Bioverativ execs haul in new fortunes after patiently waiting for Sanofi to bid up its $11.6B exclusive buyout
It took more than 8 months and a series of sweetened offers, but Sanofi $SNY was able to close their $11.6 billion deal to buy Bioverativ without triggering an auction. And in the process they made a new set of biotech millionaires, with Bioverativ CEO John Cox leading the pack with a payout worth more than $85 million.
Bioverativ spelled out the slow-moving discussions in an SEC filing today, noting that Sanofi’s representatives at Lazard made the first overture to Bioverativ investor and board member Alex Denner on May 8.
What followed was a well known choreography in biopharma M&A, with the notable exception that Sanofi pushed to make the deal talks exclusive in the last few weeks of their negotiations to prevent another bidder from stepping in, happy to pay a premium to make that happen.
Possibly Sanofi’s M&A strategy was influenced after it was aced out of the Medivation talks when Pfizer elbowed its way in and pushed its way to the front of the line with a $14 billion offer that the French pharma giant was unwilling to beat. And Actelion went to J&J after Sanofi tried to do the same thing, only upsetting the management with a clumsy attempt to change the numbers after J&J had initially bowed out.

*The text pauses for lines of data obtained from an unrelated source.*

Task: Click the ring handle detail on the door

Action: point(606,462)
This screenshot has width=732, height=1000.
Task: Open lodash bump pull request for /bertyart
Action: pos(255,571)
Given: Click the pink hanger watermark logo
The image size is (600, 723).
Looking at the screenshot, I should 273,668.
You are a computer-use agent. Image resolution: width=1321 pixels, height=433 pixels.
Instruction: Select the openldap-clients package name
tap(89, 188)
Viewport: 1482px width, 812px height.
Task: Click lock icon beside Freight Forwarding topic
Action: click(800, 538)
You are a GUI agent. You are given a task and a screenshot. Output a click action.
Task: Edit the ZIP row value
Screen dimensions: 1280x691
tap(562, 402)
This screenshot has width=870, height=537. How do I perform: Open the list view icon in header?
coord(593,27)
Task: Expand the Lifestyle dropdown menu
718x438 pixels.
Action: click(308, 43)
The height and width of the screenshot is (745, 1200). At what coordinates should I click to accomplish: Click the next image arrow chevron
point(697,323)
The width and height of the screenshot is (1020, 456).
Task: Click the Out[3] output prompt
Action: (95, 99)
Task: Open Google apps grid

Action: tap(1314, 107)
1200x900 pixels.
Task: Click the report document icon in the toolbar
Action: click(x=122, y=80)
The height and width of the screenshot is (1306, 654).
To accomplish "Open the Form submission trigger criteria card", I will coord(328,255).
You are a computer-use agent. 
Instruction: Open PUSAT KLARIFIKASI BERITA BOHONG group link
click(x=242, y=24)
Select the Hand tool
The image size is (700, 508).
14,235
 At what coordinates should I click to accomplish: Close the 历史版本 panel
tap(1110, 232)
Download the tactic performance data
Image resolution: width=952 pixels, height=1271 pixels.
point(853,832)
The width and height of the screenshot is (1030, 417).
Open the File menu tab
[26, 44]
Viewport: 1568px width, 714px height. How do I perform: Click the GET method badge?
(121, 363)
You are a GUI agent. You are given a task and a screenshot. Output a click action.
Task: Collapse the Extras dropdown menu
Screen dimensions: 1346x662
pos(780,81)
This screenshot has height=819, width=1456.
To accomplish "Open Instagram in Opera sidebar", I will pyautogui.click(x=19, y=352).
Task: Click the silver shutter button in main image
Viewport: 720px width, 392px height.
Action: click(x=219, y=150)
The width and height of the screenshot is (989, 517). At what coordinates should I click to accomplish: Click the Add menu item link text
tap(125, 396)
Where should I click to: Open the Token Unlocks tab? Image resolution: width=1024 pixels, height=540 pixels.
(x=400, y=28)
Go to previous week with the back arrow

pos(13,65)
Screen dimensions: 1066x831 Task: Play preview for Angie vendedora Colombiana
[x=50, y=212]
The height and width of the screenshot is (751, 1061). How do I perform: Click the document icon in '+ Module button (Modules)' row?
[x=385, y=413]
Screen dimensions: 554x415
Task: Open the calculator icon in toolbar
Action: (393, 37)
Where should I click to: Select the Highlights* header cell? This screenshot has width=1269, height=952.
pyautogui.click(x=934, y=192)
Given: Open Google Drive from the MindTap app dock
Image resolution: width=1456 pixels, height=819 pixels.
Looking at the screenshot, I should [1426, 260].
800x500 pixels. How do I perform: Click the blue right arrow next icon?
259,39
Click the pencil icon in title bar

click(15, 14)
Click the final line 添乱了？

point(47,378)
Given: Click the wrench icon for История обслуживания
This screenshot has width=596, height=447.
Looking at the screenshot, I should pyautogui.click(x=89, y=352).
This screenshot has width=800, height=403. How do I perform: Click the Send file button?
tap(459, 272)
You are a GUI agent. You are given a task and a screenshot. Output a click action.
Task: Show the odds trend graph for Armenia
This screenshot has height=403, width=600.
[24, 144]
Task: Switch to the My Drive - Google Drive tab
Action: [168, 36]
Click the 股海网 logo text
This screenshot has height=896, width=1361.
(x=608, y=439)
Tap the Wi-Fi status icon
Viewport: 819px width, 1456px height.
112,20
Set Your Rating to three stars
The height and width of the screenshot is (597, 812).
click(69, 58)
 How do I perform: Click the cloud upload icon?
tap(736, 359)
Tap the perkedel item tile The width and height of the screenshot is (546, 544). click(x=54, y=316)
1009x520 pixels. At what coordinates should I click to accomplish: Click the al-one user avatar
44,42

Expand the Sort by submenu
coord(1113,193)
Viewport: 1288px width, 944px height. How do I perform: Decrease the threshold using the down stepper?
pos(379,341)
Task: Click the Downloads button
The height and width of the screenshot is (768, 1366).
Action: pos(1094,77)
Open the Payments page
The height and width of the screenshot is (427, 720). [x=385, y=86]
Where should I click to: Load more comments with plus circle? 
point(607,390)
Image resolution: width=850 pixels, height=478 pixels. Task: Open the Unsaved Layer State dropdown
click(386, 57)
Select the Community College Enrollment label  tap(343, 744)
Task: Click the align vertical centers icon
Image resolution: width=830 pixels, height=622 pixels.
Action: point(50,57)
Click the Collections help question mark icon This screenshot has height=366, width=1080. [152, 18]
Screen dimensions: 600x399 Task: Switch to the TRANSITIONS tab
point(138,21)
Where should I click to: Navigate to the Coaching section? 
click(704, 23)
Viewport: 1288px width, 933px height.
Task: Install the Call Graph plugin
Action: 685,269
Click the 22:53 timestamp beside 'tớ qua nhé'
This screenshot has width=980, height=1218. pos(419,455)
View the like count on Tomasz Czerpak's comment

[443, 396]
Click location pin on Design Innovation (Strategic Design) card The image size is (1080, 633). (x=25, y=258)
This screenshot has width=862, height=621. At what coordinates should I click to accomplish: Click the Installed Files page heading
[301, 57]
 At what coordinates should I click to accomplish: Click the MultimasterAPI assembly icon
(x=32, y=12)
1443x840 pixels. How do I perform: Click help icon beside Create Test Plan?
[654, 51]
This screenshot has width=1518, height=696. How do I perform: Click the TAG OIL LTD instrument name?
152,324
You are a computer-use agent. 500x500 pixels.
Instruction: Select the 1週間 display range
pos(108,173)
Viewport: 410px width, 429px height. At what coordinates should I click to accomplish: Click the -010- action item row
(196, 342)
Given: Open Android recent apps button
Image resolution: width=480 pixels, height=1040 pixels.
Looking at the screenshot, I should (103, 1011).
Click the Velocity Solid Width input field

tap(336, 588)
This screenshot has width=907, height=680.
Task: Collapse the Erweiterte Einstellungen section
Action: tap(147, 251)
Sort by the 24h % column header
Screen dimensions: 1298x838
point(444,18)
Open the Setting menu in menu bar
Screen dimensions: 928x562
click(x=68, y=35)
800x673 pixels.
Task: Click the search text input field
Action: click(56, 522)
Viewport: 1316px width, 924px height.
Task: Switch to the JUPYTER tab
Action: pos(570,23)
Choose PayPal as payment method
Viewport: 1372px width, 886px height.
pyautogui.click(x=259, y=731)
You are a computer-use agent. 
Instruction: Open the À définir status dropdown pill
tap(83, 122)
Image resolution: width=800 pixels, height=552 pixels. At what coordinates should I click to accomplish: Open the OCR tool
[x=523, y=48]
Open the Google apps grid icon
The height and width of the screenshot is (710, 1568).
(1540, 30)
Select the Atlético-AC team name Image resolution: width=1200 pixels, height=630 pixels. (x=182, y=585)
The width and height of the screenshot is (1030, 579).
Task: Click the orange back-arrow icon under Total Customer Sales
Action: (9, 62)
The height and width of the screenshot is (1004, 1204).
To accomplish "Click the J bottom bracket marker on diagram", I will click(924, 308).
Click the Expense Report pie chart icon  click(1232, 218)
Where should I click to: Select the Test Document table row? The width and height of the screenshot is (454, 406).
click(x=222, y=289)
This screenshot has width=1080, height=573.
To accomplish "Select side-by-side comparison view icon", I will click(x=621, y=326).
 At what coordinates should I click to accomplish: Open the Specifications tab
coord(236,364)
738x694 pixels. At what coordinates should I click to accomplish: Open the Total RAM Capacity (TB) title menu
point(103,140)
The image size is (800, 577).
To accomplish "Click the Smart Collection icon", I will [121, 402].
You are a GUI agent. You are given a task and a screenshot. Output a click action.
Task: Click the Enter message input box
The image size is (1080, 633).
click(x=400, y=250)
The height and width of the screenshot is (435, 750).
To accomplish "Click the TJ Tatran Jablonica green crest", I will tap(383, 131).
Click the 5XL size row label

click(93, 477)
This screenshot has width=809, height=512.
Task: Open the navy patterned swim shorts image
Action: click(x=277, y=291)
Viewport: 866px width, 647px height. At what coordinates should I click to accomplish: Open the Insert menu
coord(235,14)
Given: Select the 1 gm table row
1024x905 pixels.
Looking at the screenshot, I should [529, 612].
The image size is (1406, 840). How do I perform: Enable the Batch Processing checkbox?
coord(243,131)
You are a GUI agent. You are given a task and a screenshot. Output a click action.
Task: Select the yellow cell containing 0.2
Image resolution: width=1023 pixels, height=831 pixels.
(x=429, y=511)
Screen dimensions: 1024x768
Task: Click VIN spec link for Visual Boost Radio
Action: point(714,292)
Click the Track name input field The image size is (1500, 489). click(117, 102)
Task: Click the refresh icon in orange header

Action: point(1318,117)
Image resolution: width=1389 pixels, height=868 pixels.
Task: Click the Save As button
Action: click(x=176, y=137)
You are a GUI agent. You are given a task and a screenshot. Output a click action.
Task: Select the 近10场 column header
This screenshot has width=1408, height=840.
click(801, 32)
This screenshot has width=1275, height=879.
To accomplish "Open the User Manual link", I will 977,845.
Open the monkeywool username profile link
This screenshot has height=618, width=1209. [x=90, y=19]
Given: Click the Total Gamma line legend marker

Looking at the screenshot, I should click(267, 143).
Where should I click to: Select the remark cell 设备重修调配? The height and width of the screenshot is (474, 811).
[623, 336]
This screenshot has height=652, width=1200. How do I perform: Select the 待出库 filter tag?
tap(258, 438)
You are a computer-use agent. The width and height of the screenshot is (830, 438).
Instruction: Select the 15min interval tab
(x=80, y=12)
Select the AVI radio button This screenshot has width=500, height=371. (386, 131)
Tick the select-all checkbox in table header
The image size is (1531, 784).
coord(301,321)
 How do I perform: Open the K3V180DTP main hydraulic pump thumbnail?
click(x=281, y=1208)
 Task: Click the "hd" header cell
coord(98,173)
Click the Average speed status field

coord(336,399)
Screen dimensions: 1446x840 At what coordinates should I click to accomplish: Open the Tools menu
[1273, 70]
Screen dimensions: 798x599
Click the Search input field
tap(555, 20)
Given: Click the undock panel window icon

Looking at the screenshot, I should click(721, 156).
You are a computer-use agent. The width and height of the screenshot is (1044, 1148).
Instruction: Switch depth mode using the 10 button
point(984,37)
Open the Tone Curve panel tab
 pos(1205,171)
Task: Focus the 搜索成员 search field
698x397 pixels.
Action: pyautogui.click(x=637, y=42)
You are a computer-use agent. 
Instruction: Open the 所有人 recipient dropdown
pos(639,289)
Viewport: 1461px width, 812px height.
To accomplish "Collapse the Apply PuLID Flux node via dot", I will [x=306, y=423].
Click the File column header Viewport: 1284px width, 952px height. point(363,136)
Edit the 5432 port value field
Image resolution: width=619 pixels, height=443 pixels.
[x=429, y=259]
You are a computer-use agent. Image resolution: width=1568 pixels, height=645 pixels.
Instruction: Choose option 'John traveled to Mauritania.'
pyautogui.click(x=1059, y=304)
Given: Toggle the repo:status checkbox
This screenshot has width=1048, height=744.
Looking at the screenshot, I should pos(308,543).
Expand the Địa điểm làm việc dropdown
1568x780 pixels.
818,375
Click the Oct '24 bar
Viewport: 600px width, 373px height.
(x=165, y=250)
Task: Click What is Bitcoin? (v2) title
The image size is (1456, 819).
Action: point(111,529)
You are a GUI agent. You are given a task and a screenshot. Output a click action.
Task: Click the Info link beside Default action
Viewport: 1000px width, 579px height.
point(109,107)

This time, Sanofi moved slowly but surely while keeping the doors locked to any outside intrusion at the 11th hour.
After the May 8 meeting, Bioverativ did what every company does — it rejected Sanofi’s initial, nonbinding offer of $90 a share that came on May 19.
Not interested, said the Bioverativ board.
A few months later, on September 12, a representative of Sanofi got the same answer to another reach out. But on October 20, Lazard’s rep was told that a deal might be possible — but not at $90.
On November 3 came a nonbinding offer of $98.50, an 84% premium.
Inadequate, responded Bioverativ, but it was good enough to get their attention and start a series of exchanges and meetings.
On January 3, Sanofi bumped the offer again, this time to $101.50.
Staying patient earned company execs a fortune. In addition to Cox’s payout, CFO John Greene earned a golden parachute worth $18.5 million while COO Rogerio Vivaldi picked up $18.2 million.
The big winner on the board was Denner, whose Sarissa Capital came away with a $122 million payout for its shares.